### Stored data
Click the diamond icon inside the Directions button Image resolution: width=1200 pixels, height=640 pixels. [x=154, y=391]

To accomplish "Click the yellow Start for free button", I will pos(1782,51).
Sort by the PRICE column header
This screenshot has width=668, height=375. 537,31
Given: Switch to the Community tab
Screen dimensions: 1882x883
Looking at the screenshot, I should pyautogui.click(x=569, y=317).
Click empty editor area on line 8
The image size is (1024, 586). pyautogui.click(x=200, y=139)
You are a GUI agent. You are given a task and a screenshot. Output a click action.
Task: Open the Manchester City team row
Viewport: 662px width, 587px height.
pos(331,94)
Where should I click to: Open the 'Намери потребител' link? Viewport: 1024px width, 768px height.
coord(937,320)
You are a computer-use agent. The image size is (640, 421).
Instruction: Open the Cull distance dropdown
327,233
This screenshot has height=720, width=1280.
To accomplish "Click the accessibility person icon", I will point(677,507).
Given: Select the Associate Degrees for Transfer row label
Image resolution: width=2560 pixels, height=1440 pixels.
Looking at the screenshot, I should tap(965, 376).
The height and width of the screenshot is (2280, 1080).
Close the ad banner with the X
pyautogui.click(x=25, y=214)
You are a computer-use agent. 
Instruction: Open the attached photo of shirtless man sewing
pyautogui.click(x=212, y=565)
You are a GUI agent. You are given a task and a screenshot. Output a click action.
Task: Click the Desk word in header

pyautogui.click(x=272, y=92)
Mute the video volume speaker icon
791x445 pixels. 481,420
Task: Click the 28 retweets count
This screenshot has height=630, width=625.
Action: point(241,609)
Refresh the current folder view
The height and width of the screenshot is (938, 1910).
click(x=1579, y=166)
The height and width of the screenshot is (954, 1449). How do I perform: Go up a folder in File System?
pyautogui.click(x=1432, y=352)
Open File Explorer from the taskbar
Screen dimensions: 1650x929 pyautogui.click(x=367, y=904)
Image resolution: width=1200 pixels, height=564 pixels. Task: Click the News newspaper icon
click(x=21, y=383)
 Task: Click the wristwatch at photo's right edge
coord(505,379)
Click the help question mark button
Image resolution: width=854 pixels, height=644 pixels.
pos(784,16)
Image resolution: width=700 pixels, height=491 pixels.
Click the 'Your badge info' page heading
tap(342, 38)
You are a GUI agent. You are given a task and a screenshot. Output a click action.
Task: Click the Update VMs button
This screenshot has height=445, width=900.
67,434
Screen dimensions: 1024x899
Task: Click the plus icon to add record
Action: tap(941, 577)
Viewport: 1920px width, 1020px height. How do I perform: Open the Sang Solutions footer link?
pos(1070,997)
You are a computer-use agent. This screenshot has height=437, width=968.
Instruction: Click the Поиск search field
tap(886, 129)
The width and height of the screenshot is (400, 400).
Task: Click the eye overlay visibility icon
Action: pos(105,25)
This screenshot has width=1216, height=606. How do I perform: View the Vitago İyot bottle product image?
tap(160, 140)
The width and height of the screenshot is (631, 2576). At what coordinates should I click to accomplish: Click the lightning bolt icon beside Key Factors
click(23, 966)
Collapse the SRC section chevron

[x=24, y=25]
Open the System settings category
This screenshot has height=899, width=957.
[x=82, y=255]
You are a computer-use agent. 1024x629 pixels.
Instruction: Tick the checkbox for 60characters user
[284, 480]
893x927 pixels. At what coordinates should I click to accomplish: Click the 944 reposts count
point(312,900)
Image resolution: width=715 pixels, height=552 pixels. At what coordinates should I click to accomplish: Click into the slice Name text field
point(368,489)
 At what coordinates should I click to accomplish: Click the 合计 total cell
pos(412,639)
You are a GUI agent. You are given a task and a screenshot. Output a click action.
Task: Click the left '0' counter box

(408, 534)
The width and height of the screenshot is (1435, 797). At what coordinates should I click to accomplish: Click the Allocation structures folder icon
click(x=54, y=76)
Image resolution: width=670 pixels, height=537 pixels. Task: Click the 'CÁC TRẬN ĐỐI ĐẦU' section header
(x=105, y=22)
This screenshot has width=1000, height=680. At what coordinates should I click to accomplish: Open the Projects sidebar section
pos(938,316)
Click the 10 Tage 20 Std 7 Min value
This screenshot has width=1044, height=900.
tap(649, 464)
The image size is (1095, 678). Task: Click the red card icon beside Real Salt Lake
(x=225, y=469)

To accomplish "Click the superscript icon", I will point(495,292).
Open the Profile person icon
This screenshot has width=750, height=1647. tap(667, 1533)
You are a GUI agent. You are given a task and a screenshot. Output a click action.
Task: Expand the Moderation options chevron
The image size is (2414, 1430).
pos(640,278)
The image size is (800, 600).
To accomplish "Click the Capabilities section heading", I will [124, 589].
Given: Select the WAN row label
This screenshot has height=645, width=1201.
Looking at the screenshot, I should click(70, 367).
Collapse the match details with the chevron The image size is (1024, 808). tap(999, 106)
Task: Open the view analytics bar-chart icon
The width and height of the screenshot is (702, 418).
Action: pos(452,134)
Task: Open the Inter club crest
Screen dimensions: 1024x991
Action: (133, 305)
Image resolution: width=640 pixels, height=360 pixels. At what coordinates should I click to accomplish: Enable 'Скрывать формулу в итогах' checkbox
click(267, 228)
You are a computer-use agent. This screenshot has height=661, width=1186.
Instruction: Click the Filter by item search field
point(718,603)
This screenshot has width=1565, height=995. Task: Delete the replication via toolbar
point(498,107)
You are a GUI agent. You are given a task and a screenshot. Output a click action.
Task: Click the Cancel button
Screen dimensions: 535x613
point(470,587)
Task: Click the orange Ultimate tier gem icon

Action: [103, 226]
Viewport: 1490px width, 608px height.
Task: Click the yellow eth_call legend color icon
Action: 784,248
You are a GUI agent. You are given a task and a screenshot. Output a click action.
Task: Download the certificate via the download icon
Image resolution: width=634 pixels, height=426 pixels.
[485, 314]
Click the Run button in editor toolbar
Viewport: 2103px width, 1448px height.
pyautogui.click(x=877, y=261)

### Task prompt
Give the lines again, exactly as they stand, from the beginning of the data through the line with "The height and width of the screenshot is (2280, 1080).".

### Written answer
Click the diamond icon inside the Directions button Image resolution: width=1200 pixels, height=640 pixels. [x=154, y=391]

To accomplish "Click the yellow Start for free button", I will pos(1782,51).
Sort by the PRICE column header
This screenshot has width=668, height=375. 537,31
Given: Switch to the Community tab
Screen dimensions: 1882x883
Looking at the screenshot, I should pyautogui.click(x=569, y=317).
Click empty editor area on line 8
The image size is (1024, 586). pyautogui.click(x=200, y=139)
You are a GUI agent. You are given a task and a screenshot. Output a click action.
Task: Open the Manchester City team row
Viewport: 662px width, 587px height.
pos(331,94)
Where should I click to: Open the 'Намери потребител' link? Viewport: 1024px width, 768px height.
coord(937,320)
You are a computer-use agent. The image size is (640, 421).
Instruction: Open the Cull distance dropdown
327,233
This screenshot has height=720, width=1280.
To accomplish "Click the accessibility person icon", I will point(677,507).
Given: Select the Associate Degrees for Transfer row label
Image resolution: width=2560 pixels, height=1440 pixels.
Looking at the screenshot, I should tap(965, 376).
The height and width of the screenshot is (2280, 1080).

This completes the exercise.